» **TASK DESCRIPTION**
Continue the abstract below on regional differences in biologic and surgical treatment of inflammatory bowel disease in Norway, starting right after its last sentence.

P882 Regional differences in biologic and surgical treatment of inflammatory bowel disease in Norway 2011–2019
Anisdahl, K.(1,2)*;Lirhus, S.S.(3);Medhus, A.W.(1);Moum, B.(2,4);Melberg, H.O.(3,5);Høivik, M.L.(1,2);
(1)Oslo University Hospital, Department of Gastroenterology, Oslo, Norway;(2)University of Oslo, Institute of Clinical Medicine, Oslo, Norway;(3)University of Oslo, Department of Health Management and Health Economics, Oslo, Norway;(4)Østfold Hospital Trust, Department of Gastroenterology, Oslo, Norway;(5)University of Tromsø, Department of Community Medicine, Tromsø, Norway;
We have previously reported regional differences in biologic and surgical treatment for inflammatory bowel disease (IBD) patients diagnosed 2010–2012. In this study, our aim was to explore whether regional differences in the use of biologics and surgery were consistent over time.
We performed a nationwide, observational study using linked data from the Norwegian Patient Registry (NPR) and the Norwegian Prescription Database (Nor-PD). Incident cases were defined as ≥2 IBD diagnosis codes in the NPR, or ≥1 IBD diagnosis code in the NPR and ≥2 IBD prescriptions in the NorPD. Kaplan-Meier estimates were used to calculate time from diagnosis to first biologic and/or major surgical event. The log-rank test was used to test for statistical significance. Patients were stratified by health region affiliation (Northern [NR], Central [CR], Western [WR] and South-Eastern [SER]), and grouped as Cohort I (2011–2014) or Cohort II (2015–2019) depending on year of diagnosis.
We included 7306 patients with Crohn’s disease (CD) and 13688 patients with ulcerative colitis (UC). Results are shown in Figure 1 (CD) and Figure 2 (UC). All cumulative incidences (%) reported below are measured five years after diagnosis.

» **MATERIAL PROVIDED**
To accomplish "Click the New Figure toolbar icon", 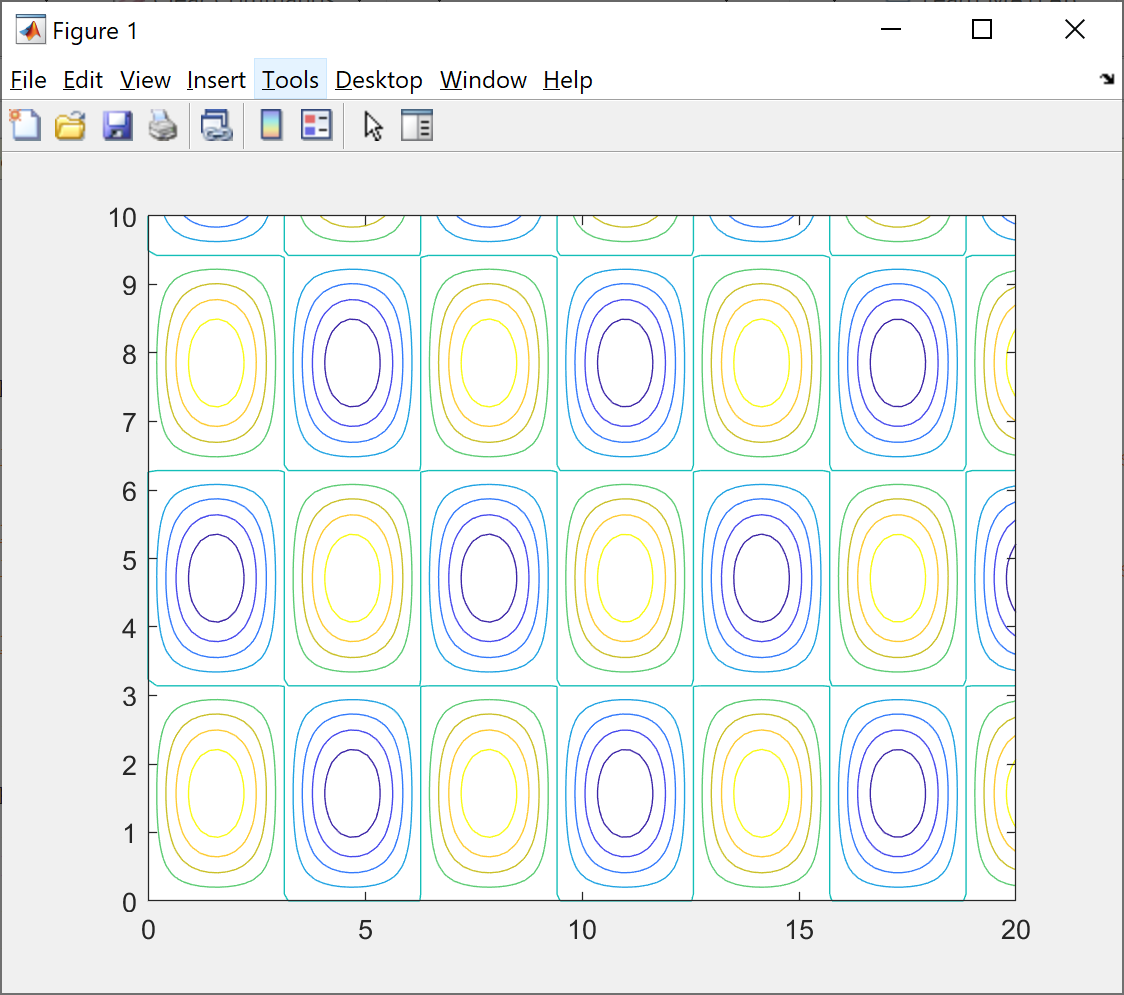I will click(26, 126).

» **ANSWER SPACE**
In Cohort I, SER had the highest (40%) and CR had the lowest (35%) cumulative incidence of patients starting biologics (p=0.02). In Cohort II, WR had the highest cumulative incidence (53%), and differed significantly from NR and SER (p≤0.04).
In Cohort I, there were large regional differences in surgical treatment. NR had lower use of surgery (11%) than all other regions (p≤0.03). In Cohort II, the proportion undergoing surgery had decreased in all regions, except in NR (14%). The use of surgery was lowest in SER (12%), and differed significantly from CR and WR (p≤0.03).
In Cohort I, SER had the highest cumulative incidence of patients starting biologics (18%), and differed significantly from CR and WR (p≤0.01). In Cohort II, the use of biologics was lower in CR (20%) when compared to all other regions (p≤0.01), while differences between the three other regions were non-significant.
CR had the largest proportion of patients undergoing surgery in both Cohort I (8%) and Cohort II (7%), and differed significantly from all other regions in Cohort I (p≤0.05), and SER and WR (p<0.01) in Cohort II. Differences between the three other regions were non-significant.
The study revealed important, sustained regional differences in the use of both biologics and surgery, especially for UC. Pursuing whether geographical treatment variation impacts outcome will aid in ensuring equal access to best clinical care.